Concernant la campagne de poireau débutée début février, les producteurs malouins ont réussi à reprendre des parts de marché dans un contexte très difficile de forte production et de faible consommation du fait du climat en Europe. Là encore l'extension du calendrier de production est un enjeu. "Les sociétés d'expédition doivent être fidélisées dès l'automne avec des quantités significatives". Le chou pommé fait aussi partie des productions désormais essentielles à St-Malo. Sur la campagne 2003, il occupait pour la 2ème année le second rang en importance de chiffre d'affaires. "Le cahier des charges devra être précisé et la présentation plus homogène. Il s'agit de s'organiser pour que les apports soient réguliers en particulier à l'automne".
Retrouver l'équilibre
Dans une situation plus concurrentielle en légumes, Pierrick Gauvin reste persuadé que Terres de St-Malo va retrouver son équilibre. "Je souhaite que la période pour y arriver soit la plus courte possible". En attendant, les producteurs ne doivent pas baisser les bras. "Le maintien de volumes importants permettra de conserver l'attractivité du bassin malouin".

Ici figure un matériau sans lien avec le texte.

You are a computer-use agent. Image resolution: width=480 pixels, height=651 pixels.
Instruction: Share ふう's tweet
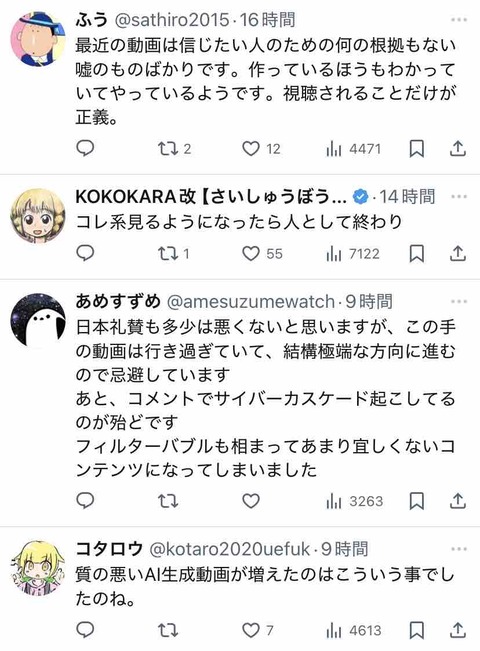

En 2003, l'apport global à Terres de St-Malo s'est placé au plus faible niveau historique. Plusieurs causes sont données : le gel a entraîné des pertes en chou-fleur d'hiver et en céleri, la canicule a reporté des quantités importantes de la gamme d'automne sur début 2004 et les surfaces en pomme de terre poursuivent leur baisse. "En 2003, ce légume ne représentait plus que le quatrième chiffre d'affaires par produit". Les responsables entendent positionner cette production sur des créneaux valorisants aussi bien très précoces que sur les démarches spécifiques.